Some of the people laughed cruelly, and the first shouter raised his voice. "Is that the only word you know?"

"Sorry!" This time there were tears in the voice. Daine bit her lip and pushed forward to see what everyone was so worked up about.

A Chinese woman was crouched on the ground in the middle of the road, her tight brown skirt stained with dust and dirt as she pulled on a rein. On the other end of the rope was a large ox who was lying down, legs tucked under his vast body and an obstinate leer on his bovine face. As much as the woman tried to pull the ox forward it refused to budge from where it was blocking the road. The woman had tears streaming down her face and her long braid was so tangled that long strands of black hair were sticking to her cheeks. For every ineffectual effort or stumbling apology the crowd hurled more abuse at her.

"Leave her alone!" Daine burst out, rounding on the crowd of jeering people. "Don't you know how hard it is to get an ox to move?"

The shouter stared at her impassively, shifting tobacco from one cheek to another. "Shouldn't be here in the first place.

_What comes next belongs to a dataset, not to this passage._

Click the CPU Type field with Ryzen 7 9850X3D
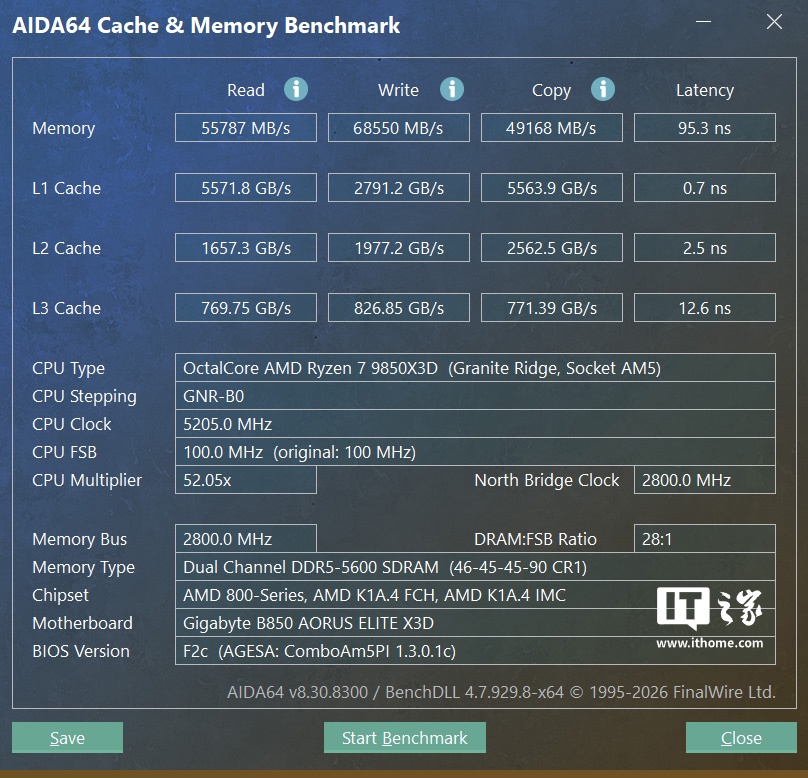 (x=475, y=368)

Ain't no place for slitty-eyed cows."

 _"Or_ their animals." Someone else cut in, and grinned around the group with the kind of grin that told everyone how hilarious he thought he was being. No-one laughed.

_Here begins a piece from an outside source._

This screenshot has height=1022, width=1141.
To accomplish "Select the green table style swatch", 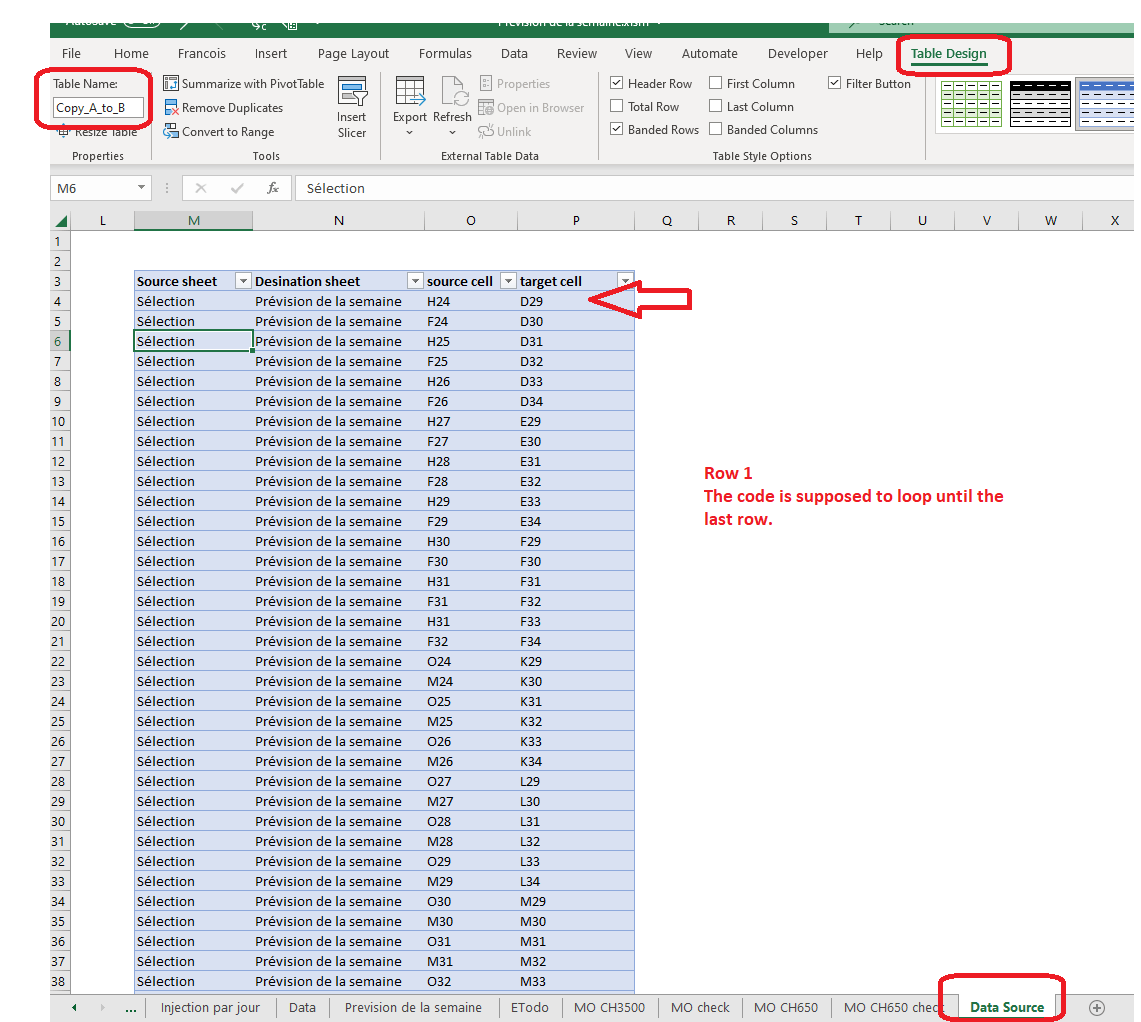I will [971, 104].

"We should kill it, cut it up a bit, that'd clear the road." The shouter's mouth twisted. "Anyone got a saw?"

"No." Daine planted her hands on her hips and glared at him, obstinately putting herself in between him and the alley. "It's not your ox, and it's not your business, and you don't have any reason to go down this road and not the next one over if you so chose. Go and bully someone else who's smaller than you."

"Like you?" He sneered, leaning closer. She laughed shortly and took a step back, tugging her long sleeves over her hands. He smirked at the apparently defensive move and shrugged.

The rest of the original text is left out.